Littoral atlantique[modifier | modifier le code]

Le littoral africain est une marge continentale importante, l'ouverture du rift atlantique a laissé des couches géologiques riches en matières organiques qui ont donné naissance à nombre de bassins pétroliers, plus particulièrement là où l'embouchure des fleuves, transportant des masses de sédiments, a fourni une profondeur d'enfouissement plus grande.

Carte des bassins producteurs

Nigeria[modifier | modifier le code]

Le Delta du Niger est un bassin prolifique, situé pour l'essentiel au Nigeria, mais débordant sur les territoires du Cameroun, de la Guinée équatoriale, et de São Tomé-et-Príncipe.

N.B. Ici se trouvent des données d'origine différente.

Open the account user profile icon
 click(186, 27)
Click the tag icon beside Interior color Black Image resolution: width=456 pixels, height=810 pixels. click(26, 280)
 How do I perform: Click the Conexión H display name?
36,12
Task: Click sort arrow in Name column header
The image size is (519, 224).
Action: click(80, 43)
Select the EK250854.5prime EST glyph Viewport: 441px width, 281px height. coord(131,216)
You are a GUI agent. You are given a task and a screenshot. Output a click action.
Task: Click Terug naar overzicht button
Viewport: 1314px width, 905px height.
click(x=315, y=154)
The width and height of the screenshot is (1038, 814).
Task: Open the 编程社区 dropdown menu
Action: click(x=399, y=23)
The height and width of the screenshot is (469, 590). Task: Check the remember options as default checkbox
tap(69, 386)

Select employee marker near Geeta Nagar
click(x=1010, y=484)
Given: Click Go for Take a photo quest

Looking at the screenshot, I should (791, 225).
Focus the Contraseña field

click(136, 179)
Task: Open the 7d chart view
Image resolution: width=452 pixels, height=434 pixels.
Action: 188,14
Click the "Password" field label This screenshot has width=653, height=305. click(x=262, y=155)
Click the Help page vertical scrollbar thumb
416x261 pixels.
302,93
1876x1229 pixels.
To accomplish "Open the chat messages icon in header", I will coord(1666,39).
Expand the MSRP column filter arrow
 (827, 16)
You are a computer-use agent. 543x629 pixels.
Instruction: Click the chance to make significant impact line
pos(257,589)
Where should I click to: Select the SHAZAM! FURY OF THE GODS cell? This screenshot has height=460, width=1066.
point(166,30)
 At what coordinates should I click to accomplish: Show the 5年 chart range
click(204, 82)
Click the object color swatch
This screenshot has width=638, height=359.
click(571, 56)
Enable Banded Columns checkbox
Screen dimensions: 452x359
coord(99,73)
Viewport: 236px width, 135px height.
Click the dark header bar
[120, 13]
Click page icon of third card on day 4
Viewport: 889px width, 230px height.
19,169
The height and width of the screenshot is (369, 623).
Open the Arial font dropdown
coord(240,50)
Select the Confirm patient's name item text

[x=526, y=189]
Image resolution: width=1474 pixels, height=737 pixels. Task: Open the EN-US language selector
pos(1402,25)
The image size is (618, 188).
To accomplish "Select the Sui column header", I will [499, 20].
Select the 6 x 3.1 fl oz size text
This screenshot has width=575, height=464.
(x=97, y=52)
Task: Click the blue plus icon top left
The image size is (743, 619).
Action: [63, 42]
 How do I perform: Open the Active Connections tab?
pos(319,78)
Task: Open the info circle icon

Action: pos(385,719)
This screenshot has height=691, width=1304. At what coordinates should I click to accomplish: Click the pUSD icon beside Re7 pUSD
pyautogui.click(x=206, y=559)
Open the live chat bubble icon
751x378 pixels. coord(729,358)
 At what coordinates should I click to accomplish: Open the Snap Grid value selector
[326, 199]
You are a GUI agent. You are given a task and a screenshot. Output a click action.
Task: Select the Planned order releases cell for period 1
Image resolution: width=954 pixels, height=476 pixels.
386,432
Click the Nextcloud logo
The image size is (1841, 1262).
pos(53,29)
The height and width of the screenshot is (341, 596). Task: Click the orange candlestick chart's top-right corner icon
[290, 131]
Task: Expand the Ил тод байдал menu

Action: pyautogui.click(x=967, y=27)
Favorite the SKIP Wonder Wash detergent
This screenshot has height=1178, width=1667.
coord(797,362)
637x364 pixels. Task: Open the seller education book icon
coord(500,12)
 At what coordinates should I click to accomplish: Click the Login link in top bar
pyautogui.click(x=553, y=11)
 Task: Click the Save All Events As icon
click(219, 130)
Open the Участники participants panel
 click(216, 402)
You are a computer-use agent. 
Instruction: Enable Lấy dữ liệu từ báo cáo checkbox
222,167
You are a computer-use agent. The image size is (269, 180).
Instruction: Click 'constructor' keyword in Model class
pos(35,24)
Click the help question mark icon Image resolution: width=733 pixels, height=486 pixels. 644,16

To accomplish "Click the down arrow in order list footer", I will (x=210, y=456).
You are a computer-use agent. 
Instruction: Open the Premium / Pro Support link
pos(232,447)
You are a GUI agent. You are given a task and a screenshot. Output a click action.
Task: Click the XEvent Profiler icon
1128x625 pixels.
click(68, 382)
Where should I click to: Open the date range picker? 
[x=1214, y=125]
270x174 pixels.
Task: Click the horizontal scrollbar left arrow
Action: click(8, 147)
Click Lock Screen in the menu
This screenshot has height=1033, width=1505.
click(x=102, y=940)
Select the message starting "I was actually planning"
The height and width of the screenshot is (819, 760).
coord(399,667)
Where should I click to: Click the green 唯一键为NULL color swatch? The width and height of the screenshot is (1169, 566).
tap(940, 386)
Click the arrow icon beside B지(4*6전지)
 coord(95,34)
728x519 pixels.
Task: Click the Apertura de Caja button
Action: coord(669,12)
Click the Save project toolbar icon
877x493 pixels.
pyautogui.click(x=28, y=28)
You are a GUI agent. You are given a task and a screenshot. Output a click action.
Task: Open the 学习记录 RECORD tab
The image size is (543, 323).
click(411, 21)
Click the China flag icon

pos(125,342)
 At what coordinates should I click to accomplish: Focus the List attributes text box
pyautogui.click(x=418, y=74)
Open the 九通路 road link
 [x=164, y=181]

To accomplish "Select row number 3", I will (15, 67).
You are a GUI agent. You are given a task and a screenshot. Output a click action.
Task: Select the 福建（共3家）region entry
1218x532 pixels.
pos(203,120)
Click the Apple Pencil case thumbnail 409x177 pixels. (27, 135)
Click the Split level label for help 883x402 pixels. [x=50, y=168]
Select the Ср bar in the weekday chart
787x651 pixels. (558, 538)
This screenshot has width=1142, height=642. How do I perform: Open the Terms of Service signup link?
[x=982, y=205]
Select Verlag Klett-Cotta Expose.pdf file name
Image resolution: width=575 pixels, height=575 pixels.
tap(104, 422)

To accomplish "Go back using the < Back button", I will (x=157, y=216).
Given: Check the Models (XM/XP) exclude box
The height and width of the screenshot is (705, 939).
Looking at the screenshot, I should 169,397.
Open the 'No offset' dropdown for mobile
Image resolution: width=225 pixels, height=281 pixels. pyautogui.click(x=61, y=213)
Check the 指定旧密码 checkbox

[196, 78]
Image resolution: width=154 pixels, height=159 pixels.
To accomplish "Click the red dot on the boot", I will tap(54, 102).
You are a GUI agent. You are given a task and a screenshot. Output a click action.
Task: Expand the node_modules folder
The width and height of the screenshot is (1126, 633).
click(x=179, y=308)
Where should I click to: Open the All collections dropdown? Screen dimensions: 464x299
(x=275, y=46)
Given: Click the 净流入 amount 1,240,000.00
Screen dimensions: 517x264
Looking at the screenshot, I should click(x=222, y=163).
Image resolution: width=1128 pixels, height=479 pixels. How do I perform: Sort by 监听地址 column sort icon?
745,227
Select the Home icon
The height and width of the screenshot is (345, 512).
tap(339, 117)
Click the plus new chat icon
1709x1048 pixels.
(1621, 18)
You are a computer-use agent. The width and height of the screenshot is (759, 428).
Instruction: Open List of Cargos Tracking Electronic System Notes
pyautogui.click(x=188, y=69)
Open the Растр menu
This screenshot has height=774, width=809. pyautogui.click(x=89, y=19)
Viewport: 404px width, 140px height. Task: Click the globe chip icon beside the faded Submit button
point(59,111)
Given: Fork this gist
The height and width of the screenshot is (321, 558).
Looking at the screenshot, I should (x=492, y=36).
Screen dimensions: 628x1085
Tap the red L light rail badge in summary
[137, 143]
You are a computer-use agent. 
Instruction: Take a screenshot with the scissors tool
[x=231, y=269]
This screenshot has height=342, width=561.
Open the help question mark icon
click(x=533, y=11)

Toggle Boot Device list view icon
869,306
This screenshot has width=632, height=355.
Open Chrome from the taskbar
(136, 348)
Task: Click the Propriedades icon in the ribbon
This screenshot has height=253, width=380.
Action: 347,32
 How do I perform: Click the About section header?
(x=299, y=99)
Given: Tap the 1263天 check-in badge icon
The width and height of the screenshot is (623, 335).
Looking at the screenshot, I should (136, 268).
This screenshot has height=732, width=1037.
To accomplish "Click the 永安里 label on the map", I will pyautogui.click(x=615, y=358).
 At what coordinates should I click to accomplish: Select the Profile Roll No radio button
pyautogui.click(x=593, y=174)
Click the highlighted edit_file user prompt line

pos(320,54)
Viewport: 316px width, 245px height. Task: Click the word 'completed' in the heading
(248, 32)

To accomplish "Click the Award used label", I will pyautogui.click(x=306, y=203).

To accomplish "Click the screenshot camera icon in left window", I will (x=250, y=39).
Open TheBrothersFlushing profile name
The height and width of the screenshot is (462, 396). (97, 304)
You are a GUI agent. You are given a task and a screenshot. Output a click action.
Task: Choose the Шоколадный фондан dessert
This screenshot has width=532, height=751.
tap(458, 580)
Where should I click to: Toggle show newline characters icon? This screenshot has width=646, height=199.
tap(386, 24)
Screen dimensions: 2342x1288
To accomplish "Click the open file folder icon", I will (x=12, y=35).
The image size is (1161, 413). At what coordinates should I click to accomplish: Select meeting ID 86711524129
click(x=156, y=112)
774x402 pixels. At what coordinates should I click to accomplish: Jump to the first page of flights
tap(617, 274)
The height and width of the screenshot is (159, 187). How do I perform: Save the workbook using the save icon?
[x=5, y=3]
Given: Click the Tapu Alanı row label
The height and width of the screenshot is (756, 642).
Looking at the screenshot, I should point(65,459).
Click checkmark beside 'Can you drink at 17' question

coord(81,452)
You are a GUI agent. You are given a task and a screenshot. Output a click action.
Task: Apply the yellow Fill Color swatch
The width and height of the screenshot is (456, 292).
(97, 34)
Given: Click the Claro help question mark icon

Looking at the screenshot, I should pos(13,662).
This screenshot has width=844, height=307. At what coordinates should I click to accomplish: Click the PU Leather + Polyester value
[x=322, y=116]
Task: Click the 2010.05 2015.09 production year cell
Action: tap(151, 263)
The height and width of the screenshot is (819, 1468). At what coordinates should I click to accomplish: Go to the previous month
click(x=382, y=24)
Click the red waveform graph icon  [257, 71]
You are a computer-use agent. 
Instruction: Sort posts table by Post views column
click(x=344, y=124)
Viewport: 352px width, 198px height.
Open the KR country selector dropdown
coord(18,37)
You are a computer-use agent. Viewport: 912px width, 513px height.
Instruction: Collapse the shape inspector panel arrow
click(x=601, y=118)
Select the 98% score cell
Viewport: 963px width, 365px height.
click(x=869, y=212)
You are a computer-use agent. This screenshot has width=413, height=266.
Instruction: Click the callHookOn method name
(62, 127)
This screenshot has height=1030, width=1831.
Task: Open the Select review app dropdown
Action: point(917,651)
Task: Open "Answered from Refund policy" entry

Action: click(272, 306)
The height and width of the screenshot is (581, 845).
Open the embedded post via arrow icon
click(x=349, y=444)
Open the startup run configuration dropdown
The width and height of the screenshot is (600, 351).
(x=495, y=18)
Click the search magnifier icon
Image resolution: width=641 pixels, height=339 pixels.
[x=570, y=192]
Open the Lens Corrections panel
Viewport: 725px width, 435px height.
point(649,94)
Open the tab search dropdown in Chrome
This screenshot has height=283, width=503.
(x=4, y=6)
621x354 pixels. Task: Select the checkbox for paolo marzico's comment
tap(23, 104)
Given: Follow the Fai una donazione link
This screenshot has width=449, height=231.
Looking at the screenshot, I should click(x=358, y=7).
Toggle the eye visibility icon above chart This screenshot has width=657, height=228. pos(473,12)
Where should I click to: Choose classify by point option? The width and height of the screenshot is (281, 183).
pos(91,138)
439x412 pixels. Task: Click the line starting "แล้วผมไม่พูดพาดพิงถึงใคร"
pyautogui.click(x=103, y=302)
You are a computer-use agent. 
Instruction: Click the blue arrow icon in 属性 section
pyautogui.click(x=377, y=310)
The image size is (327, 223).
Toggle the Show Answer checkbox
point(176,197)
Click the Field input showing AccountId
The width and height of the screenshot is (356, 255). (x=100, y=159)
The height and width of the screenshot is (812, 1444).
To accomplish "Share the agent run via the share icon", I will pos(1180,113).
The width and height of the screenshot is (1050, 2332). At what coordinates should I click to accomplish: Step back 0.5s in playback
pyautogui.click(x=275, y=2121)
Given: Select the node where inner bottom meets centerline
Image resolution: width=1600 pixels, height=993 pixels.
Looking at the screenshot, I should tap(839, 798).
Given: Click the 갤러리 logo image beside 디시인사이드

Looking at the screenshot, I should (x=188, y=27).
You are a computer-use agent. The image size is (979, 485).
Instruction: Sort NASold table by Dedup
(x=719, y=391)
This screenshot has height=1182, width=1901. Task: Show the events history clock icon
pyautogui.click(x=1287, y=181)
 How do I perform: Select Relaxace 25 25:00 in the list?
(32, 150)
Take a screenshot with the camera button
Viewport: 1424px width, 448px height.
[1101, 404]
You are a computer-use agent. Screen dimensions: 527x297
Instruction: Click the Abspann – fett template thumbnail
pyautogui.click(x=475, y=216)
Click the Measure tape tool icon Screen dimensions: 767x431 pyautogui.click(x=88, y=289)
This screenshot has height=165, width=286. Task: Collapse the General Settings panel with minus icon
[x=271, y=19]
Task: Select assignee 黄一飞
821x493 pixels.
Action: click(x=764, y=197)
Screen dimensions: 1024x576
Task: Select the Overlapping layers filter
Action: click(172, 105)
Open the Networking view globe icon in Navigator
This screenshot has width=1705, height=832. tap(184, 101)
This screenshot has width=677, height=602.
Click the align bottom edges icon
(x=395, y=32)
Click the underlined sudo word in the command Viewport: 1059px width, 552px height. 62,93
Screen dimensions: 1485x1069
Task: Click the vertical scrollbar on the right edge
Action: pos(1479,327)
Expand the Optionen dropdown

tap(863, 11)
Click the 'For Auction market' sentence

Le productible ultime de cette région semble être de l'ordre de 80 à 100 Gbbls, dont la majorité se situe dans quelque 200 gisements de tailles modérées, plus d'importantes quantités de gaz naturel.

Le Nigeria, seul pays de l'OPEP en Afrique noire avec l'Angola, produit 2,4 Mbbls/j (en totalité dans le delta du Niger). Il n'y a plus eu de nouvelle découverte onshore importante depuis des années, mais l'offshore profond du pays est l'un des secteurs les plus activement explorés sur la planète au cours des années 2000, et a donné plusieurs gisements majeurs ces dernières années. Les gisements en mer profonde, dont le premier, Bonga, a été découvert par Shell en 2001 est en entré en service début 2006, devraient atteindre le million de barils-jours avant la fin de la décennie.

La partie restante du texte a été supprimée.